| Exercise goal |
Every line of the data below is to be duplicated exactly, pictures excepted.

►

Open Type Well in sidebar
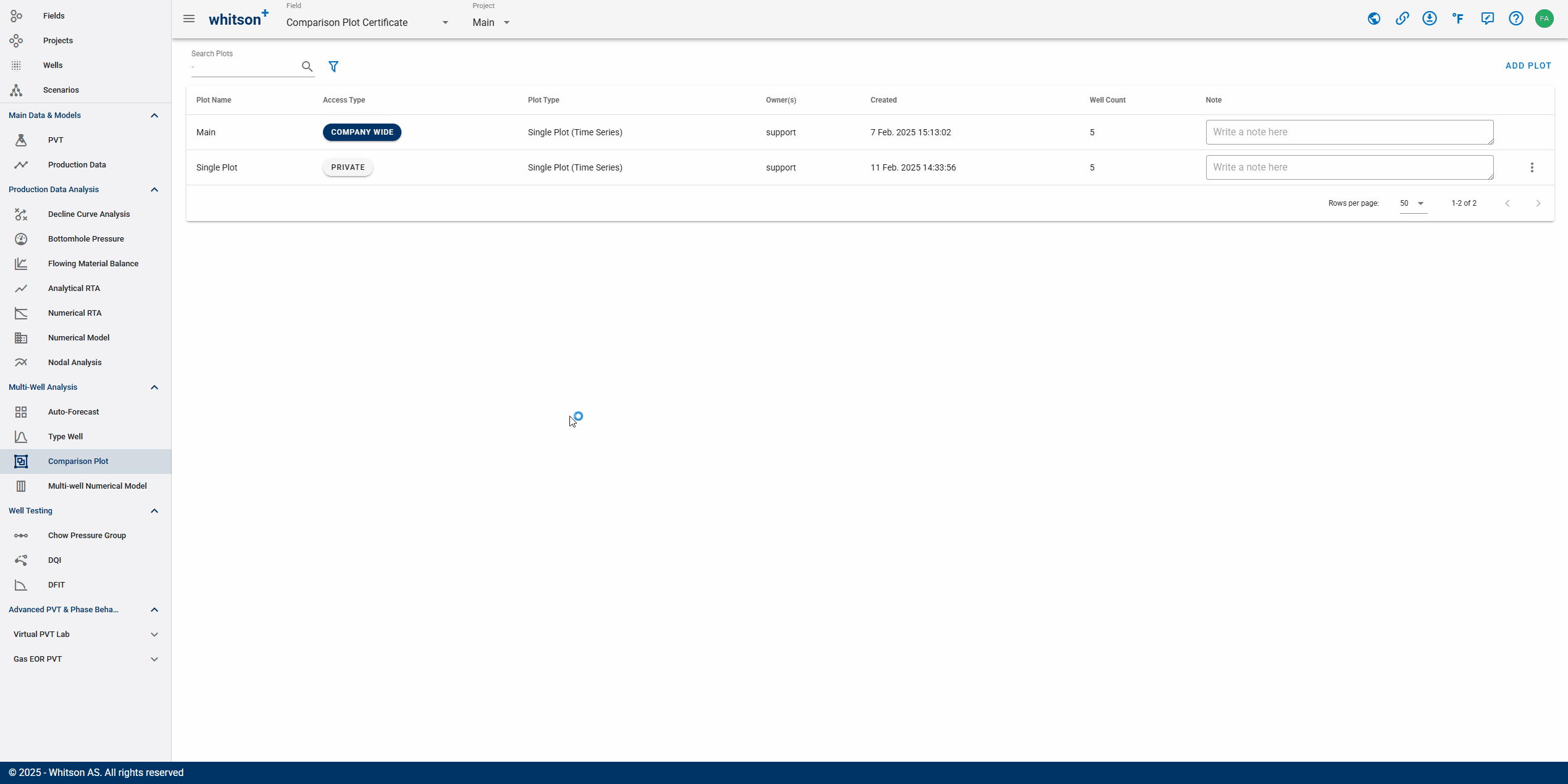The image size is (1568, 784). click(x=65, y=437)
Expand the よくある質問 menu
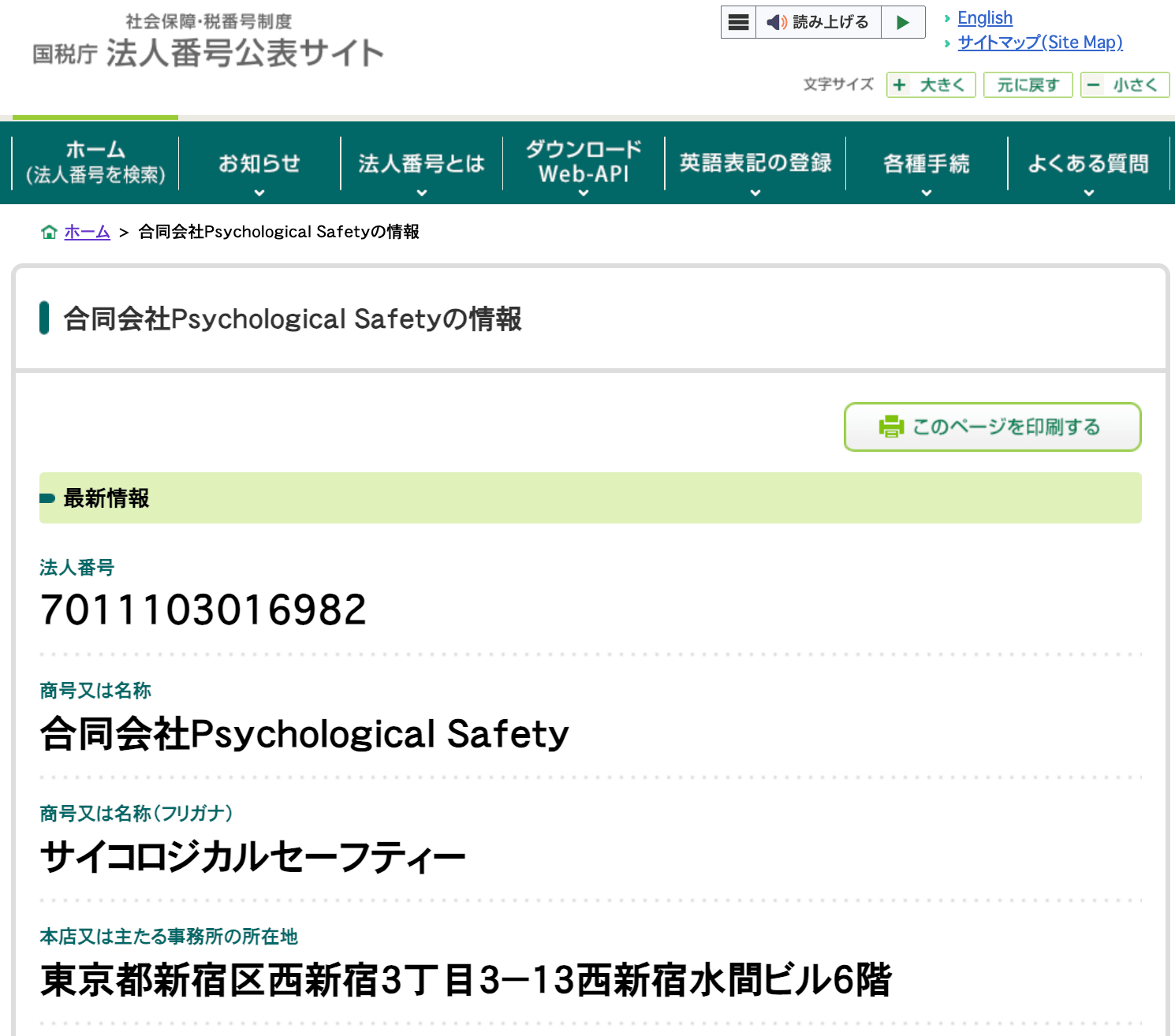Image resolution: width=1175 pixels, height=1036 pixels. (1088, 164)
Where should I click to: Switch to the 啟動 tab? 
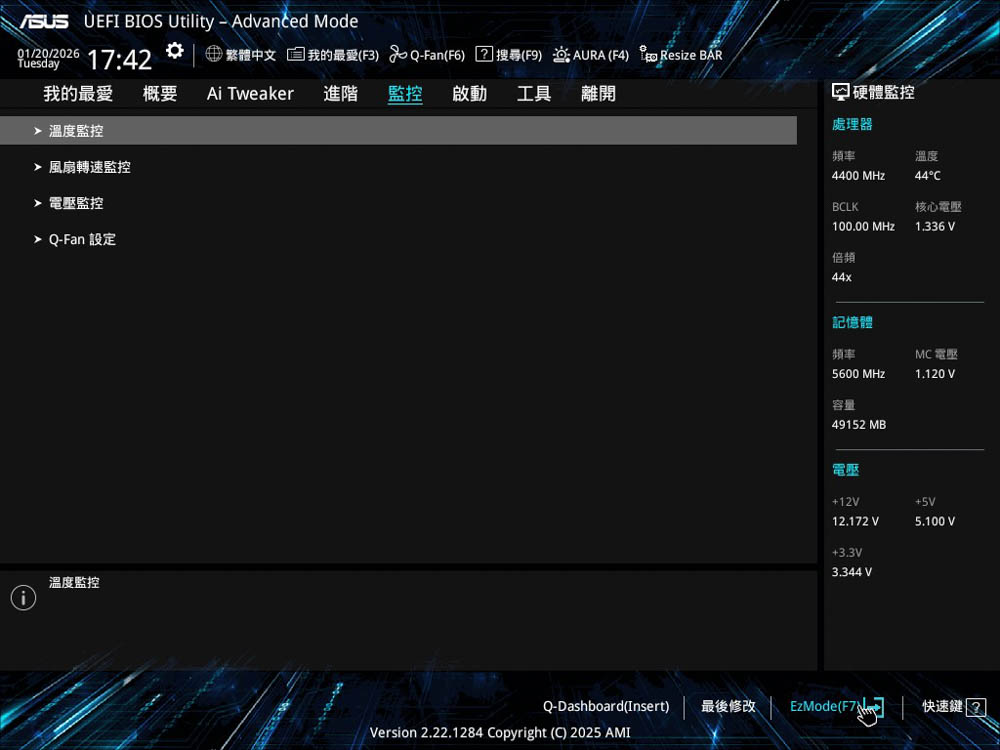469,94
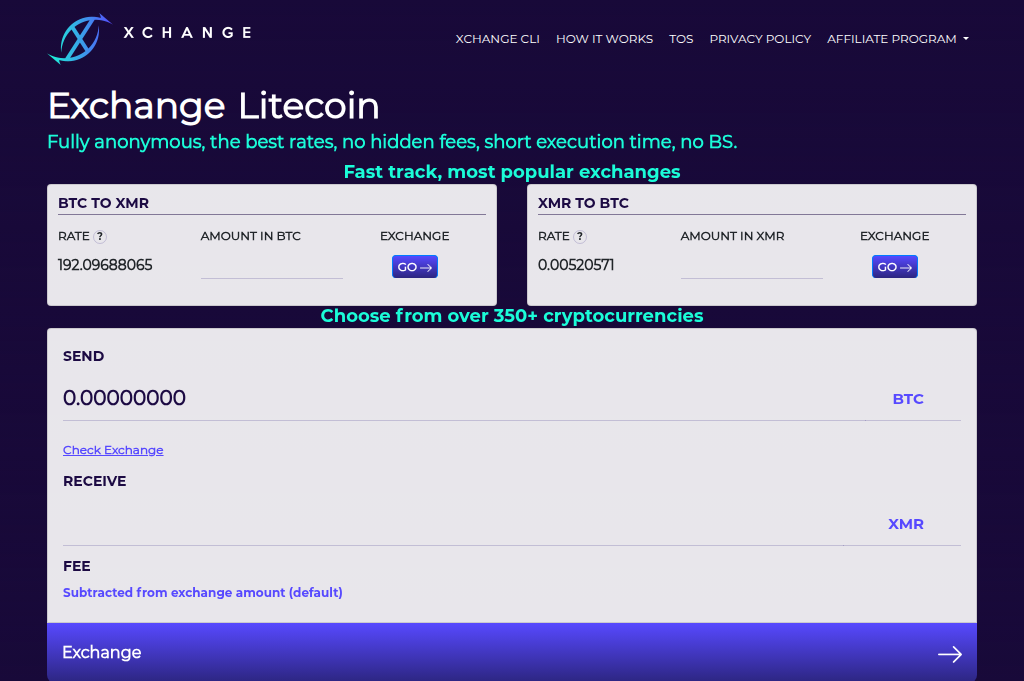The height and width of the screenshot is (681, 1024).
Task: Click the AMOUNT IN BTC input field
Action: (x=271, y=266)
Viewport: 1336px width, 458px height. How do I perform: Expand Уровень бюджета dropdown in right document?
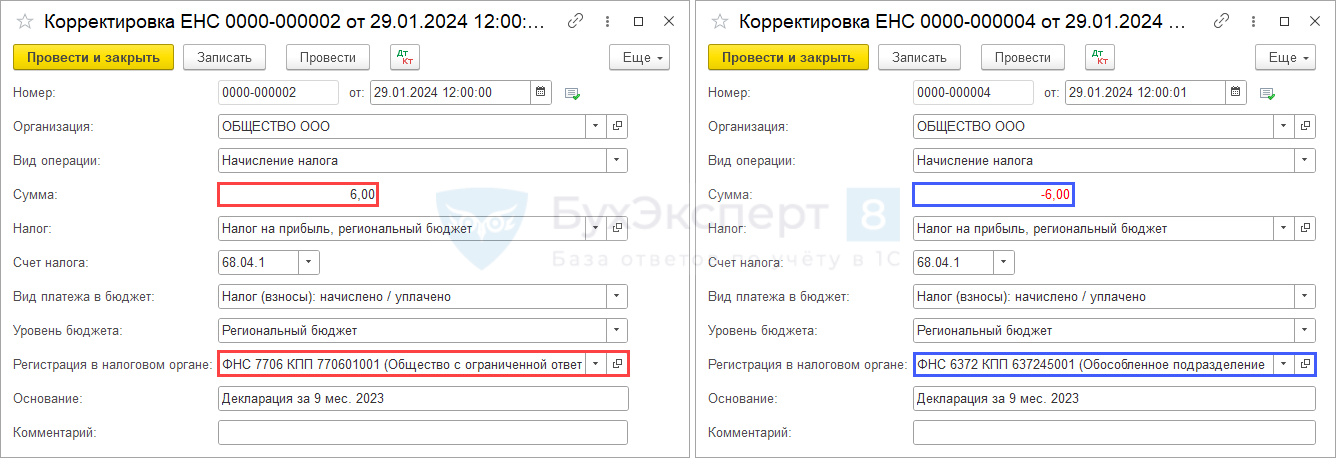point(1305,331)
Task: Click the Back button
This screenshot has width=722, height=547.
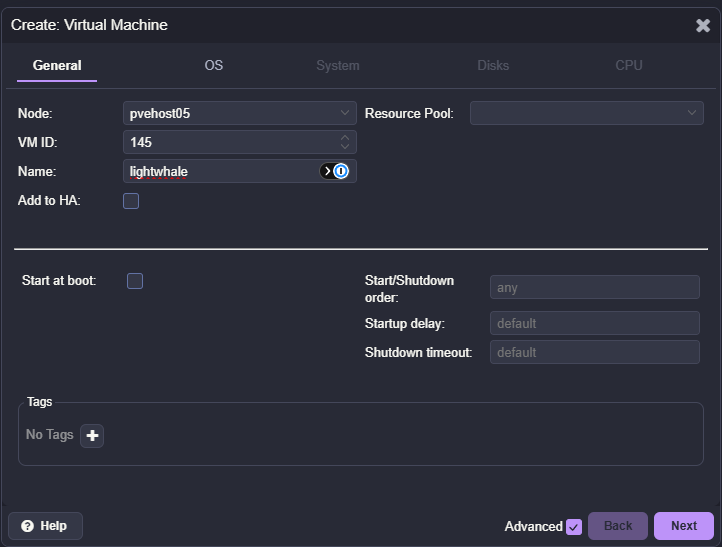Action: 617,526
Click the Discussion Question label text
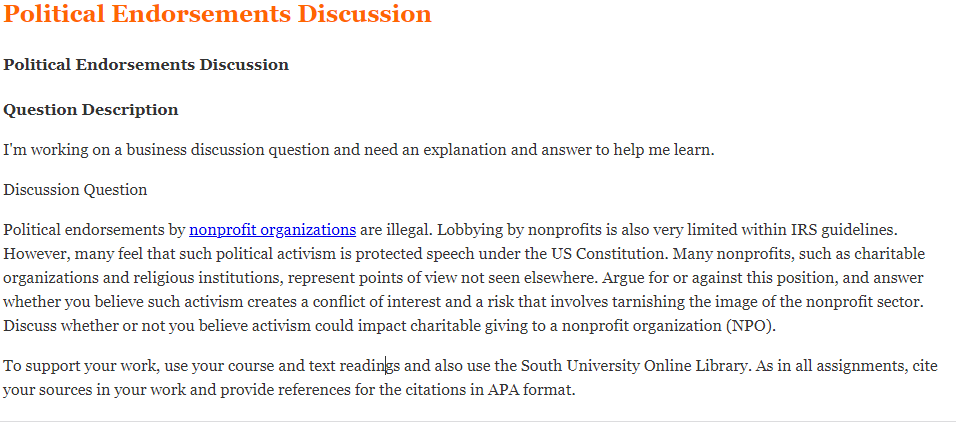This screenshot has width=956, height=425. click(x=75, y=189)
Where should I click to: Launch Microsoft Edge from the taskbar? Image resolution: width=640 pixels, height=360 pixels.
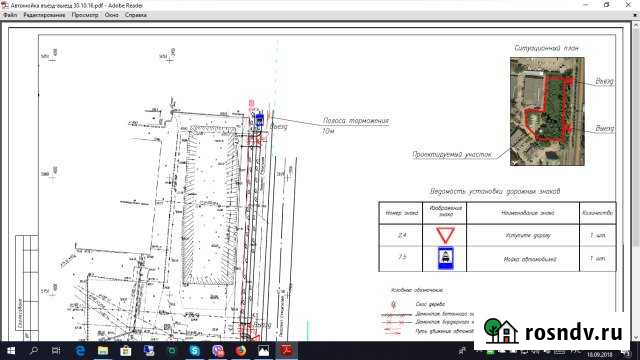coord(80,351)
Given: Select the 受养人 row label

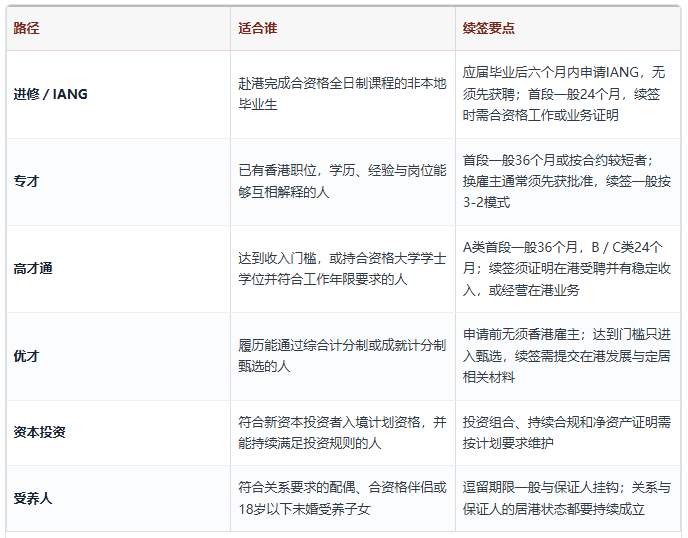Looking at the screenshot, I should [x=33, y=499].
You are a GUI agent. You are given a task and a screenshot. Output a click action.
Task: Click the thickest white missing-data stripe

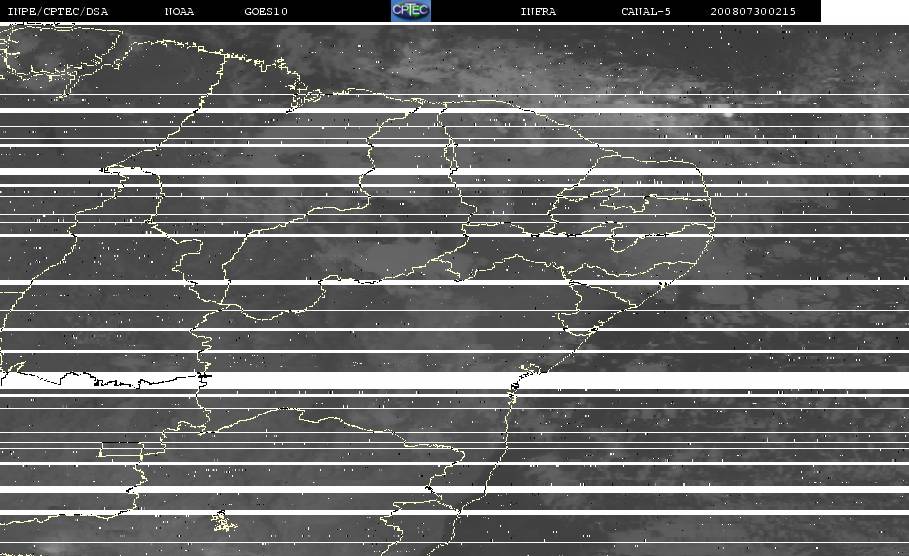pyautogui.click(x=454, y=380)
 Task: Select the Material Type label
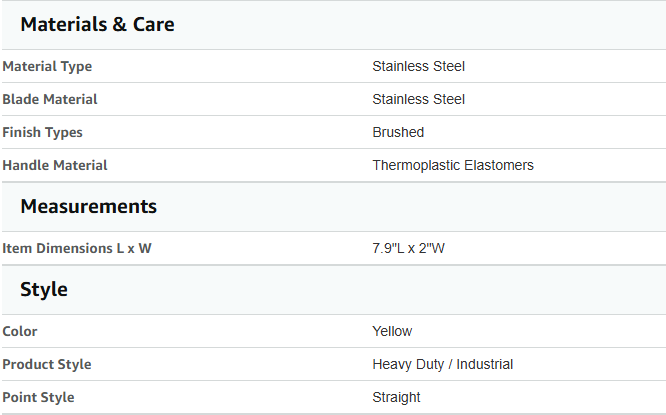(x=47, y=66)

◄

| Solved exercise |
Open Type Well in sidebar
The image size is (1568, 784). click(x=65, y=437)
Expand the よくある質問 menu
Image resolution: width=1175 pixels, height=1036 pixels. (1088, 164)
Where should I click to: Switch to the 啟動 tab? 
469,94
The height and width of the screenshot is (681, 1024).
Task: Click the AMOUNT IN BTC input field
Action: (x=271, y=266)
Viewport: 1336px width, 458px height. How do I perform: Expand Уровень бюджета dropdown in right document?
point(1305,331)
Task: Click the Back button
This screenshot has width=722, height=547.
Action: 617,526
Click the Discussion Question label text
This screenshot has width=956, height=425. click(x=75, y=189)
Where should I click to: Launch Microsoft Edge from the taskbar? Image resolution: width=640 pixels, height=360 pixels.
coord(80,351)
Given: Select the 受养人 row label

Looking at the screenshot, I should [x=33, y=499].
You are a GUI agent. You are given a task and a screenshot. Output a click action.
Task: Click the thickest white missing-data stripe

pyautogui.click(x=454, y=380)
 Task: Select the Material Type label
(x=47, y=66)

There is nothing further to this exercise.